A Monash University student team has made the finals of an international competition to design and build the next generation of Mars rover vehicles.
The Victorian Nova Rover team will compete in the University Rover Challenge 2018 in Utah in June, becoming the first Australian team ever and the only Southern Hemisphere team to qualify for the event.
The achievement has attracted support from Victoria’s Lead Scientist, Dr Amanda Caples, who said the challenging competition will allow the team to pit its engineering, science and technology skills against the best in world.
Nova Rover’s science team leader Daniel Ricardo said the team’s reaction to the news that they had left 95 hopeful teams in their red dust to make it to the final 36 was one of disbelief and excitement.
“It was a massive achievement because we never thought we’d make it in our first year,” Daniel said.
“We immediately agreed to double our efforts to prove that the judges made the right decision. So, we’ve been coming into the workshop and spending more hours than we should on this project and it’s become part of our lives.
“But we’re a highly dedicated team and we’ve worked on the rover since March 2017, mostly during holidays, weekends, early morning and late nights,” he said.
With the Mars rover past the preliminary stages, the team will now be assessed on its ability to develop a mobile robotic device that can successfully assist with field work in a hostile environment such as the planet Mars.
The rover has to have the capability to function as a field work assistant that can bring materials and information back to a base station,” team leader Ben Steer explained.
“It needs to navigate extreme terrain independently and conduct field work tasks, including collection and analysis of geological samples. We’ll be assessed on how well the rover can do this, as well as the science behind our methods,” he said.
That science is complex, requiring months of individual expertise and collaboration across disciplines including science, law, business, engineering and medicine.
According to Daniel, one of the biggest challenges is finding the right environment to properly assess the effectiveness of their rover, nicknamed Rovey.
“One of the major obstacles in designing a rover for the Utah desert is the fact we don’t have access to similar conditions nearby. To minimise the impact of this unknown, we took our rover out to north-east Victoria, but we won’t know for sure how well our rover will perform until we arrive,” he revealed.

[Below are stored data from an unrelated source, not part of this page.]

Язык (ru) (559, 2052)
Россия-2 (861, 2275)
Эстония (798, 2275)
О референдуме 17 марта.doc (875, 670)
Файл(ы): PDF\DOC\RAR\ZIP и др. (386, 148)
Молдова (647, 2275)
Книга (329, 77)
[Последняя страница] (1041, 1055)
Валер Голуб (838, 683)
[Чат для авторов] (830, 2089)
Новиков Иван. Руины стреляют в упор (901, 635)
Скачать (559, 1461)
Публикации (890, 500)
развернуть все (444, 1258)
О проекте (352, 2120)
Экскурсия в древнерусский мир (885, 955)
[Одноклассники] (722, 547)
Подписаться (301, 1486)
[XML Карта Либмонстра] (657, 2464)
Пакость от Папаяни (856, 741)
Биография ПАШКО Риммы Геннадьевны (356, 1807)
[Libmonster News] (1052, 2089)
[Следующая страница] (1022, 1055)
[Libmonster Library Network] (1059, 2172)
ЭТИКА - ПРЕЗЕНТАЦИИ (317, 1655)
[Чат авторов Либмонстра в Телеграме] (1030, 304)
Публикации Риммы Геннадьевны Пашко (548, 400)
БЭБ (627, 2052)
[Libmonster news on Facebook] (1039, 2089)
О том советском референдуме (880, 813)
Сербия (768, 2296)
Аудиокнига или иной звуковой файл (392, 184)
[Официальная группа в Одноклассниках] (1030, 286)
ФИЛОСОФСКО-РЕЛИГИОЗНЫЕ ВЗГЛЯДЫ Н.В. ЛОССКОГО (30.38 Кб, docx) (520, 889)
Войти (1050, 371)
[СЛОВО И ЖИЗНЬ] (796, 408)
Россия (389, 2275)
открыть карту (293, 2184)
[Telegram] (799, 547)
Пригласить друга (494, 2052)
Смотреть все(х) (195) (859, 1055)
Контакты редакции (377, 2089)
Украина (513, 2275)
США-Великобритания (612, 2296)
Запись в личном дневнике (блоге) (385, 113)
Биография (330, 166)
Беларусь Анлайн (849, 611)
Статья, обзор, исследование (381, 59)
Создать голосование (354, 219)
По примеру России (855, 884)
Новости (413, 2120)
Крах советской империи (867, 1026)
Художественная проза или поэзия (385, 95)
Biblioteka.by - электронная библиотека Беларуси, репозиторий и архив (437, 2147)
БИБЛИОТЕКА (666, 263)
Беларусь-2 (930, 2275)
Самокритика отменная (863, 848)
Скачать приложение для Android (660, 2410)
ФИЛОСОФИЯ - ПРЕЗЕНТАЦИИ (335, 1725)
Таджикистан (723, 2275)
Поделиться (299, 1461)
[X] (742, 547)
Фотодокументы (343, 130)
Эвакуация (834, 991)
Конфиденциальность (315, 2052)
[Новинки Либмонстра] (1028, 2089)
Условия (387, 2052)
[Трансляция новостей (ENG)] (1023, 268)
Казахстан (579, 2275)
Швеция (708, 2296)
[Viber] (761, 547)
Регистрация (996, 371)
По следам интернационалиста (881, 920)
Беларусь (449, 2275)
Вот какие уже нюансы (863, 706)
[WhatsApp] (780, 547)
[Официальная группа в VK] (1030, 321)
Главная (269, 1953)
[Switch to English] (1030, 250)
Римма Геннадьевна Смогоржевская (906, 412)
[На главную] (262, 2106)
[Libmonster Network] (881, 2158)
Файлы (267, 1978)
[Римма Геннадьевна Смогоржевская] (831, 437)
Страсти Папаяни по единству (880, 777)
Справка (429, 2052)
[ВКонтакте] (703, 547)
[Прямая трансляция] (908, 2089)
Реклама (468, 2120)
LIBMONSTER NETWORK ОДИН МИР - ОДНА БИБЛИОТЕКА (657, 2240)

The team’s enthusiasm is not only shared by Monash University, but also by Dr Caples, who together with the Victorian Government, has been a long-standing supporter of Monash Science and Engineering.
“The Victorian Government regularly works in partnership with Monash University to make our state a more competitive and vibrant place,” Dr Caples said.
“From major infrastructure projects like the Australian Synchrotron and the Melbourne Centre for Nanofabrication through to collaborative projects such as the recent Johnson & Johnson Innovation Partnering Office, it’s all about helping emerging innovators get the training and contacts they need to turn their ideas into commercial successes,”
“Victoria produces some of the very best STEM graduates in the world and I wish the Nova Rover team the best of luck. I have no doubt they will make us proud,” Dr Caples said.